Ao contrário das parcerias de engorda de boi, alguns contratos de parceria em avicultura e suinocultura prometem uma rentabilidade fixa ao investidor. E não se trata de algo como o 1,25% pago por muitos FIFs (Fundos de Investimento
Financeiro) no mês passado.
A Gallus Agropecuária, por exemplo, garante um retorno de 3,06% ao mês nos contratos de parceria em avicultura. Nos contratos de parceria em suinocultura, a empresa garante retorno ainda maior, de 3,30%. A promessa de rentabilidade tão elevada em tempos de inflação baixa desperta críticas de analistas financeiros. Eles se preocupam porque investimentos do seu segmento começam a migrar para investimentos no mercado de suínos ou avícolas. Ou mesmo para a ‘‘poupança boi’’.

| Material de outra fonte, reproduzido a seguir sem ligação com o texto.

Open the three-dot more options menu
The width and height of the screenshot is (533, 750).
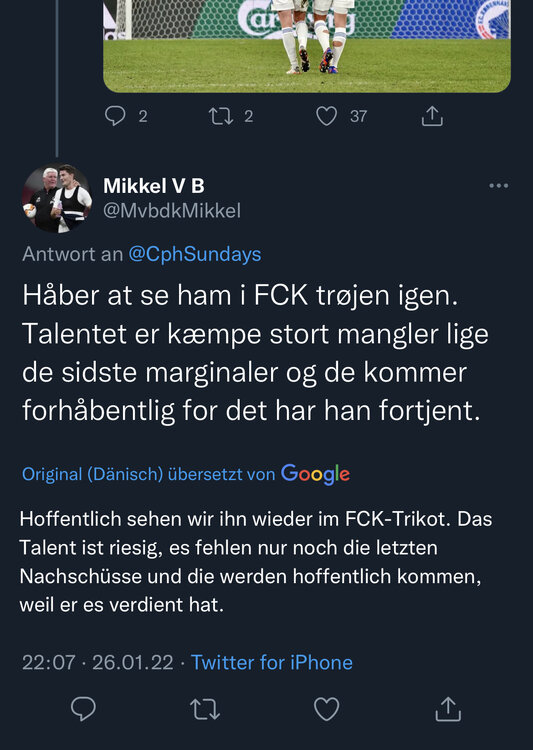[x=499, y=186]
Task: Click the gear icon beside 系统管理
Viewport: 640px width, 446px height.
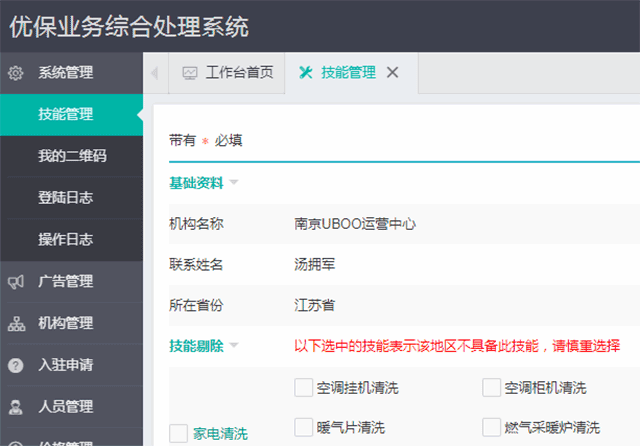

O argumento é que não é possível garantir um retorno superior ao das aplicações de renda fixa em uma atividade que envolve riscos, como a
agroindustrial, em que os preços dos insumos, ou mesmo do produto final, podem variar.
Fernando Caron, diretor-superintendente da Gallus, diz que é possível garantir tal retorno porque a empresa domina todo o ciclo do negócio, desde a produção dos animais, abate, corte, embalagem e comercialização. ‘‘Com isso, nossa margem de lucro não oscila muito e podemos dividir o lucro líquido com o parceiro’’, diz Caron. De acordo com ele, essa garantia de renda fixa também só é possível em atividades de ciclo produtivo mais curto, que dão menos espaço para a variação de preços. ‘‘Na engorda de boi não prometemos rentabilidade.